Top 10 Growth Companies With High Insider Ownership
Name | Insider Ownership | Earnings Growth |
Lavvi Empreendimentos Imobiliários (BOVESPA:LAVV3) | 17.3% | 21.1% |
Medley (TSE:4480) | 34% | 30.4% |
Pharma Mar (BME:PHM) | 11.8% | 56.4% |
Findi (ASX:FND) | 34.8% | 64.8% |
Credo Technology Group Holding (NasdaqGS:CRDO) | 13.9% | 95% |
Alkami Technology (NasdaqGS:ALKT) | 11.2% | 98.6% |
Adveritas (ASX:AV1) | 21.2% | 144.2% |
Plenti Group (ASX:PLT) | 12.8% | 107.6% |
EHang Holdings (NasdaqGM:EH) | 32.8% | 81.4% |
Brightstar Resources (ASX:BTR) | 14.8% | 84.6% |
We're going to check out a few of the best picks from our screener tool.
Hindware Home Innovation (NSEI:HINDWAREAP)
Simply Wall St Growth Rating: ★★★★☆☆
Overview: Hindware Home Innovation Limited operates in India, focusing on the manufacturing, selling, and trading of building products and consumer appliances, with a market cap of ₹21.79 billion.
Operations: The company's revenue is primarily derived from its building products segment at ₹23.56 billion, followed by the consumer appliances business at ₹4.39 billion, and the retail business contributing ₹121.54 million.
Insider Ownership: 13.6%
Hindware Home Innovation is poised for significant earnings growth, projected at 58.6% annually over the next three years, outpacing the Indian market. However, its return on equity is expected to remain low at 18.7%. The company faces financial challenges with interest payments not well covered by earnings and recent regulatory tax demands totaling approximately INR 4.76 million under review. Analysts agree on a potential stock price increase of 66.2%, despite revenue growth forecasts below 20%.
- Dive into the specifics of Hindware Home Innovation here with our thorough growth forecast report.
- The valuation report we've compiled suggests that Hindware Home Innovation's current price could be inflated.
HPL Electric & Power (NSEI:HPL)
Simply Wall St Growth Rating: ★★★★★☆
Overview: HPL Electric & Power Limited manufactures and sells electric equipment under the HPL brand in India, with a market cap of ₹34.35 billion.
Operations: The company's revenue is primarily derived from its Metering, Systems & Services segment, which accounts for ₹9.15 billion, and the Consumer, Industrial & Services segment, contributing ₹6.18 billion.
Insider Ownership: 22.7%
HPL Electric & Power is set for substantial growth, with earnings projected to rise 44.8% annually, surpassing the Indian market's average. Revenue is also expected to grow at 23.5% per year. Despite these prospects, interest payments remain a concern as they are not well covered by earnings. Recently added to the S&P Global BMI Index and securing significant orders worth INR 1,437.7 million underscores its expanding market presence and potential for future growth.

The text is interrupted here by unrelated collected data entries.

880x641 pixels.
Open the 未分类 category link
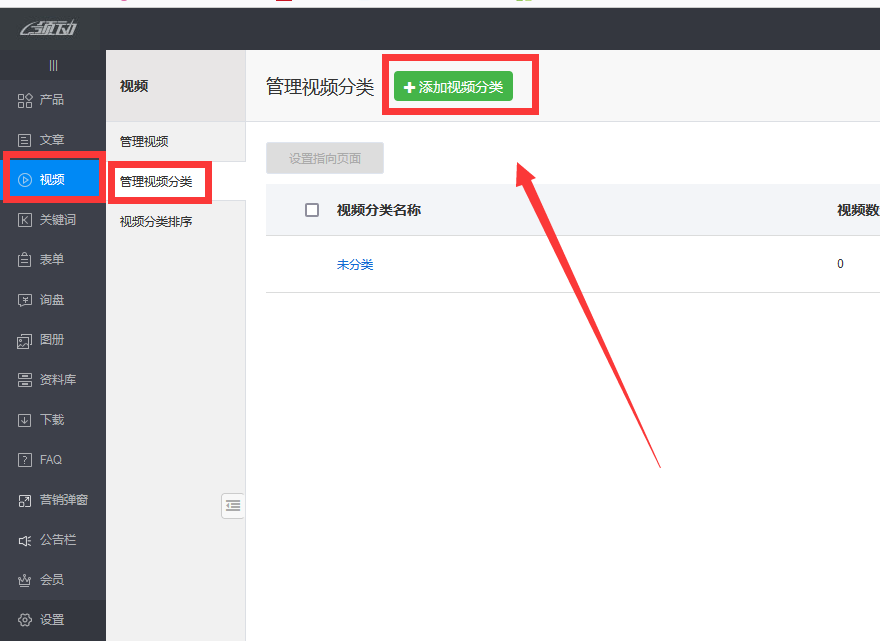tap(355, 265)
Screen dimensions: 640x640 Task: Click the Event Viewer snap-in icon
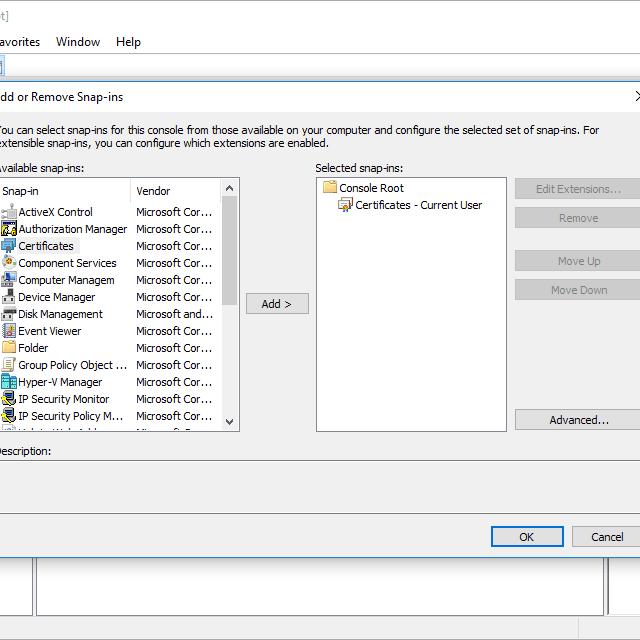pyautogui.click(x=9, y=331)
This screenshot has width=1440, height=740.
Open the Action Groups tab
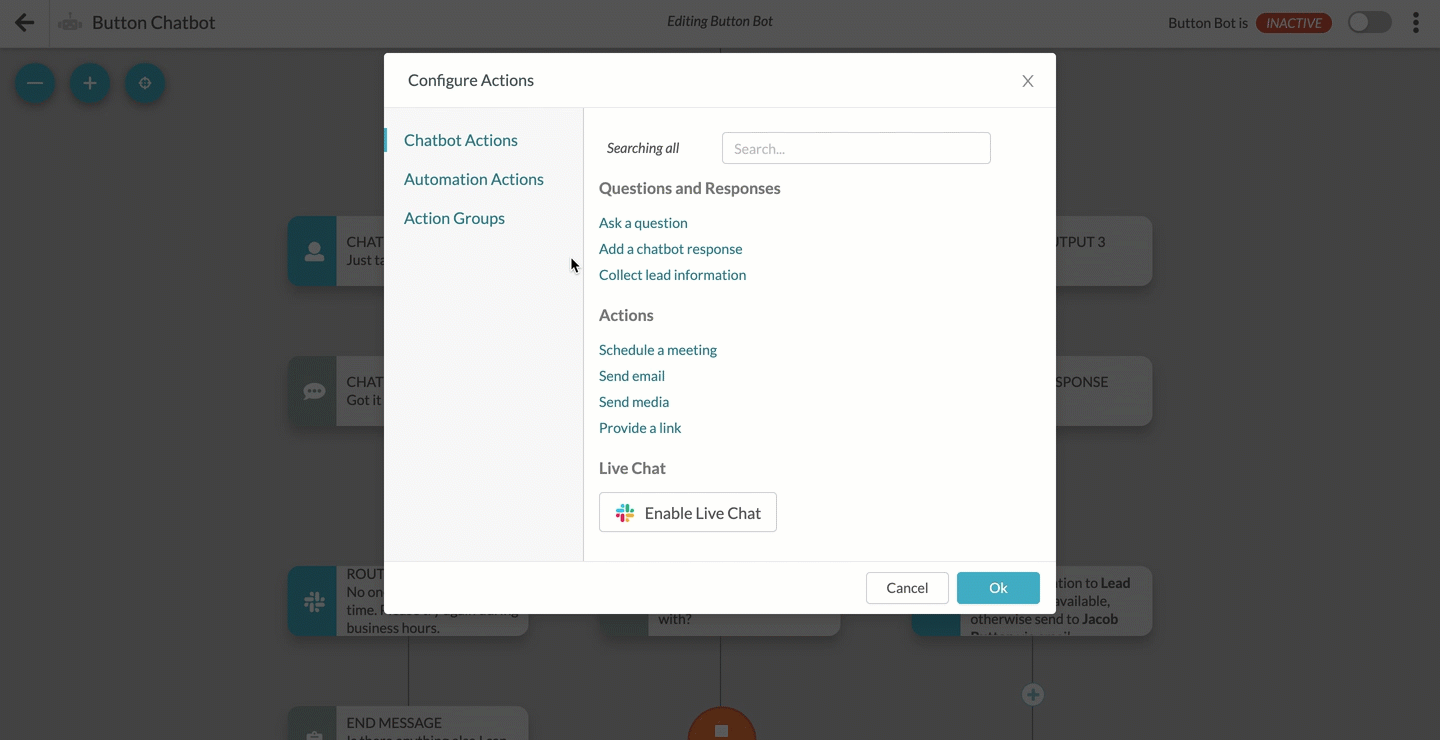(454, 218)
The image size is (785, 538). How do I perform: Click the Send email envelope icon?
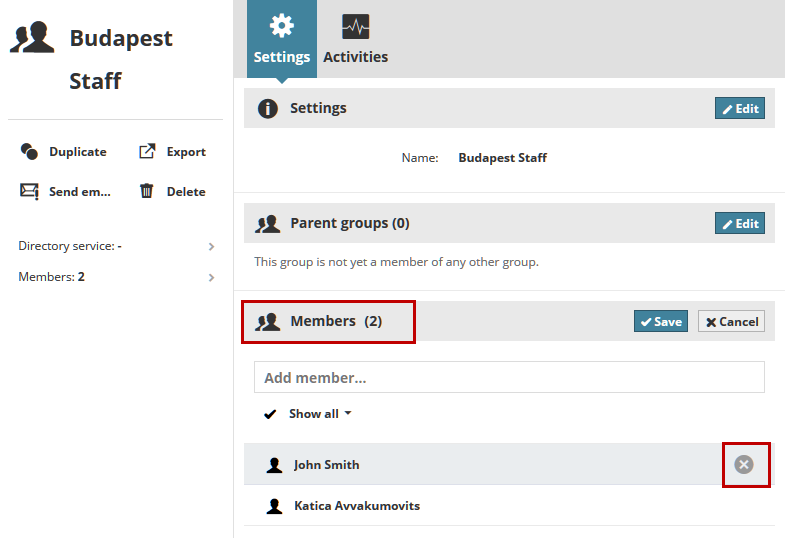(x=29, y=191)
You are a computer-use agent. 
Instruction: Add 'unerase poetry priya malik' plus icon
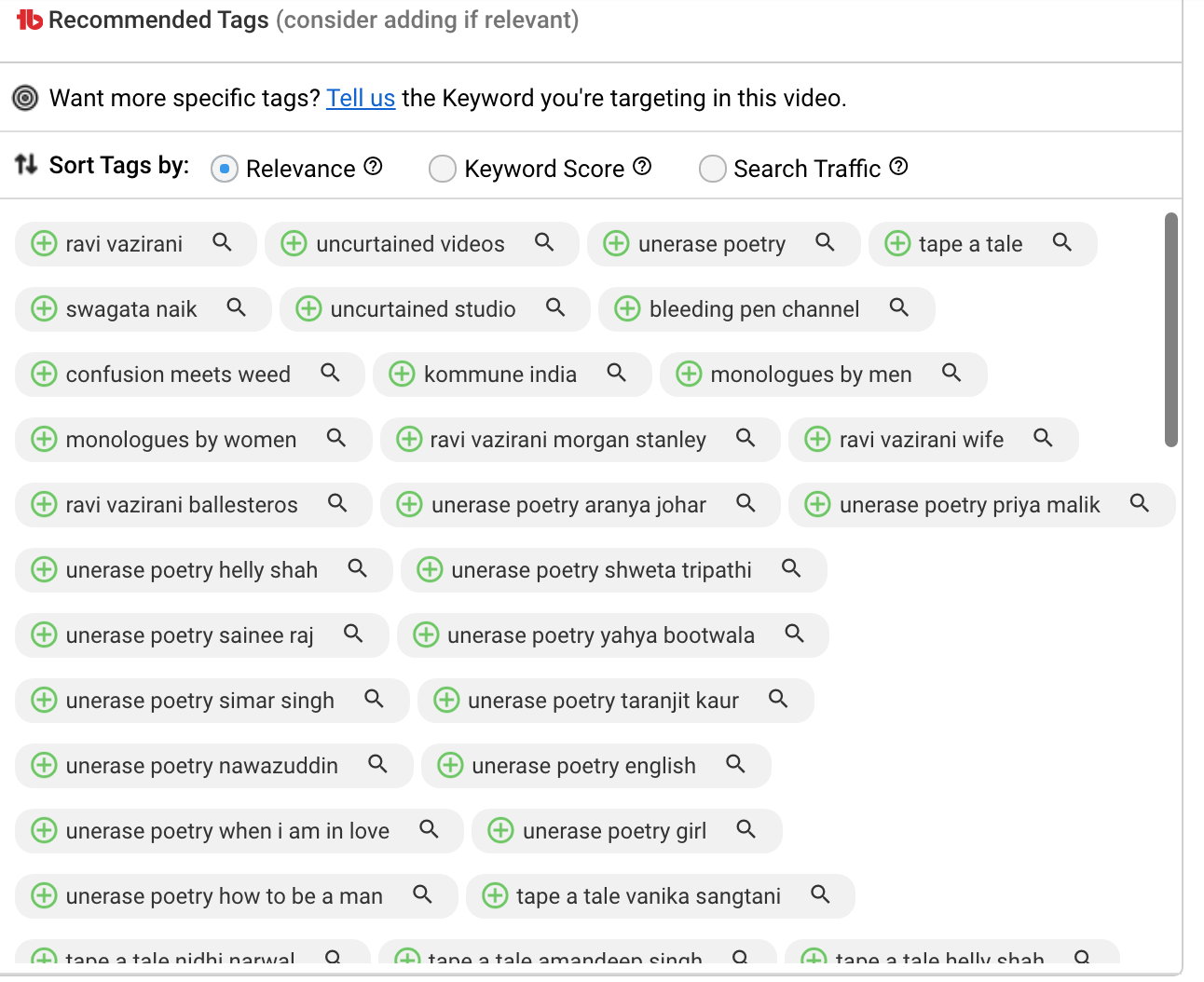pyautogui.click(x=817, y=504)
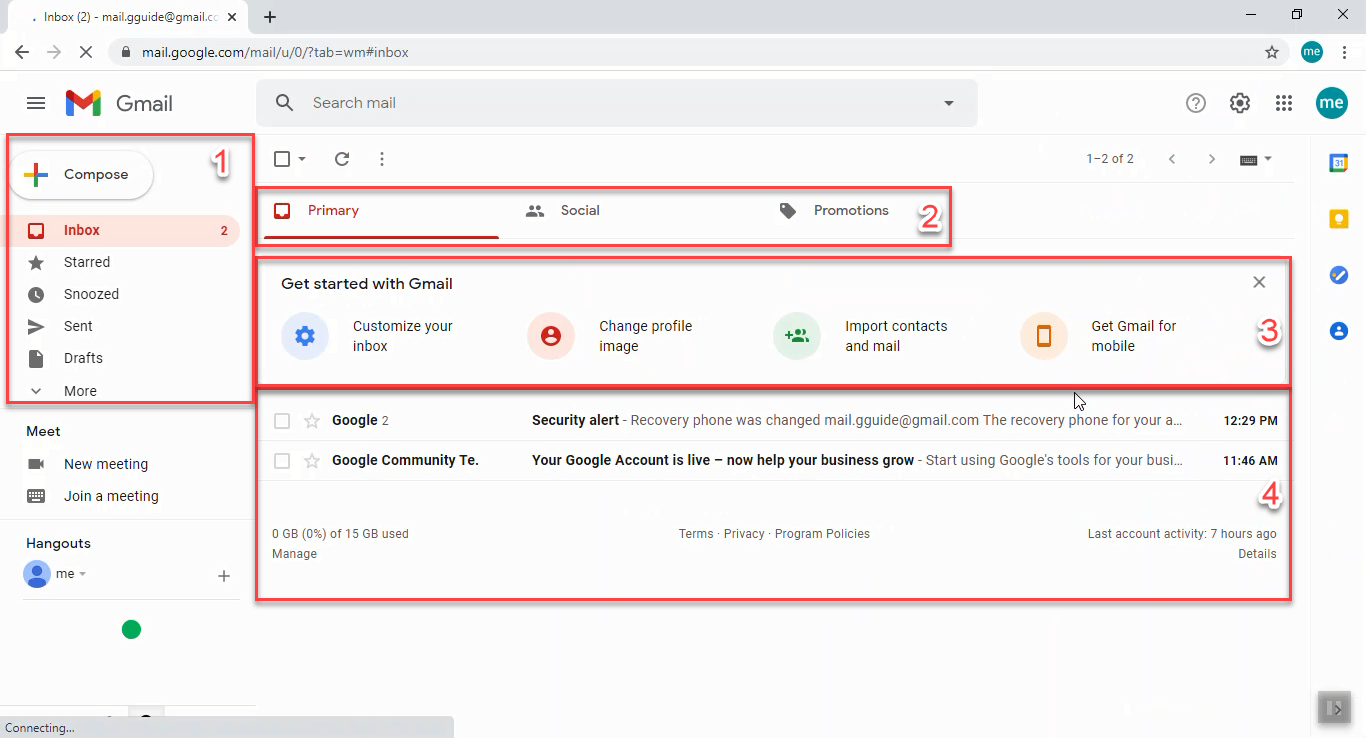Open Google Calendar from side panel

pos(1338,162)
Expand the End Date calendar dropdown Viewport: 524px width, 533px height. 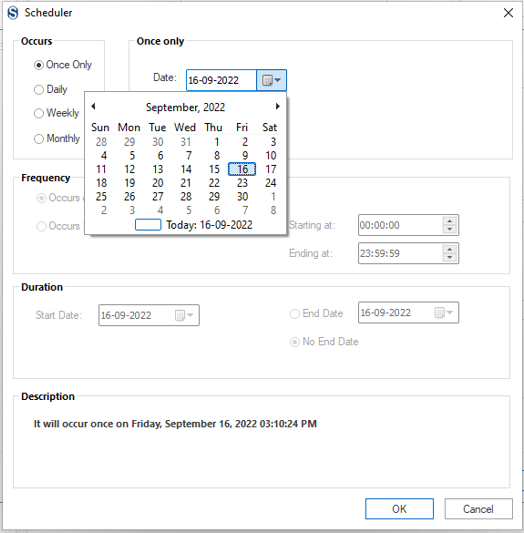pyautogui.click(x=444, y=312)
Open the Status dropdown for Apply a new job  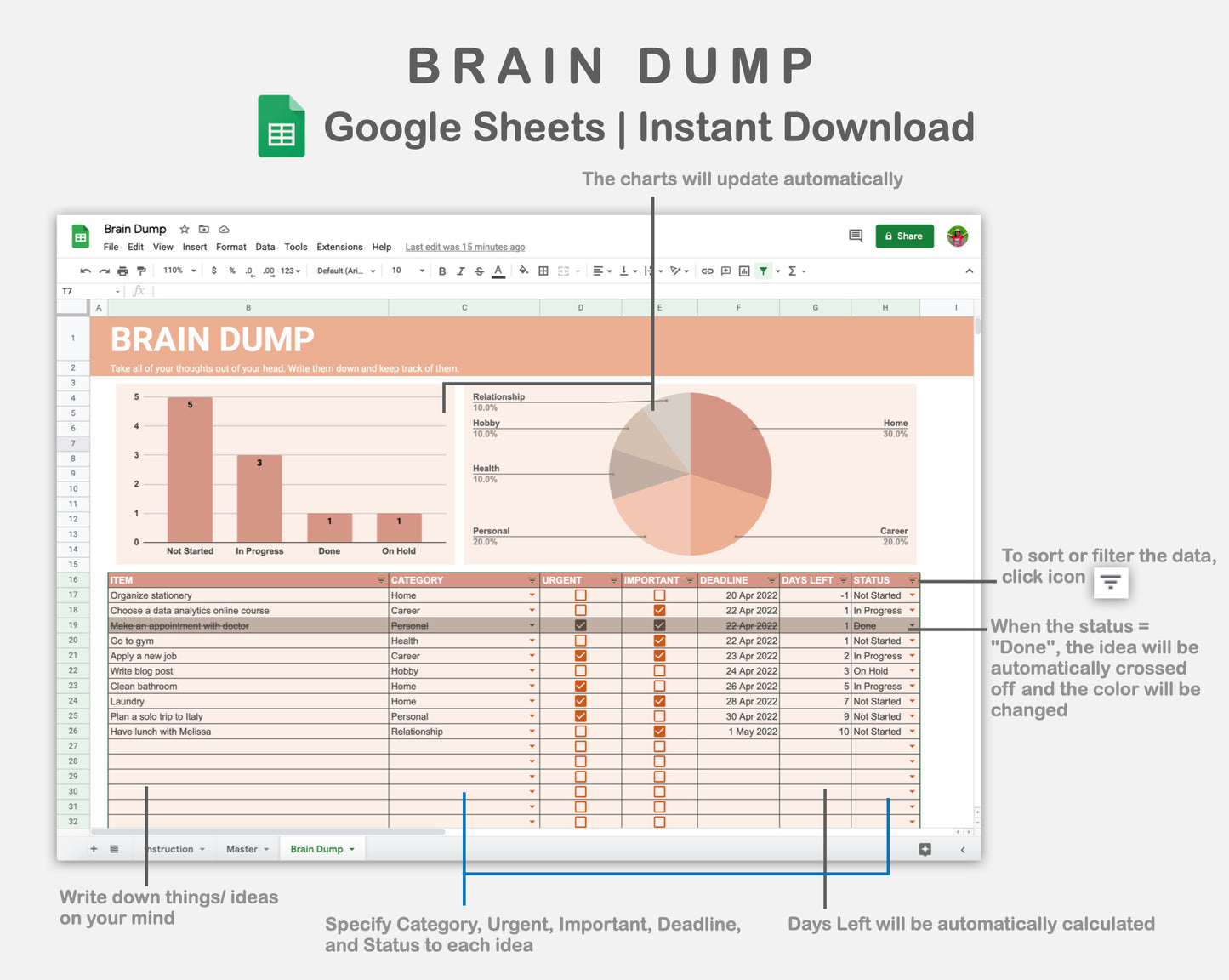click(911, 656)
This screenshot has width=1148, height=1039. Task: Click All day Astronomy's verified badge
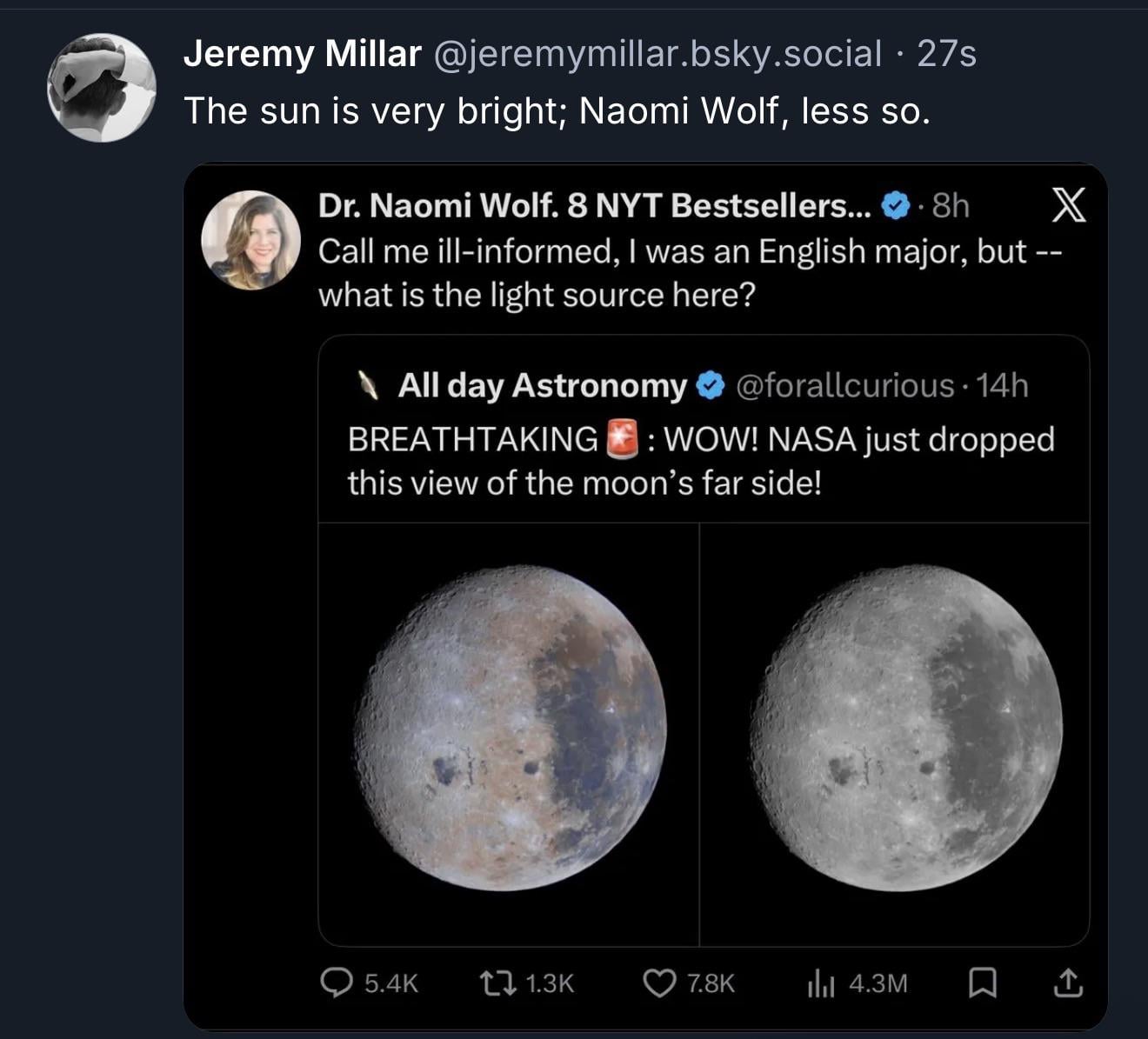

- Navigate through the intricacies of HPL Electric & Power with our comprehensive analyst estimates report here.
- Our comprehensive valuation report raises the possibility that HPL Electric & Power is priced higher than what may be justified by its financials.
LITALICO (TSE:7366)
Simply Wall St Growth Rating: ★★★★☆☆
Overview: LITALICO Inc. operates schools for learning and preschool in Japan, with a market cap of ¥41.07 billion.
Operations: The company's revenue segments include the Employment Support Business at ¥11.59 billion, the Child Welfare Business at ¥9.19 billion, and the Platform Business at ¥4.19 billion.
Insider Ownership: 37.2%
LITALICO faces a mixed outlook, with revenue projected to grow at 13.7% annually, outpacing the Japanese market average. However, recent guidance revisions lowered profit expectations due to operational challenges in its child welfare and vocational segments. The acquisition of DDCN is expected to contribute positively but not enough to offset these issues. Despite trading below fair value and a high forecasted return on equity of 22.3%, interest coverage remains weak, reflecting financial vulnerabilities.
- Get an in-depth perspective on LITALICO's performance by reading our analyst estimates report here.
- According our valuation report, there's an indication that LITALICO's share price might be on the cheaper side.
Summing It All Up
- Investigate our full lineup of 1520 Fast Growing Companies With High Insider Ownership right here.
- Got skin in the game with these stocks? Elevate how you manage them by using Simply Wall St's portfolio, where intuitive tools await to help optimize your investment outcomes.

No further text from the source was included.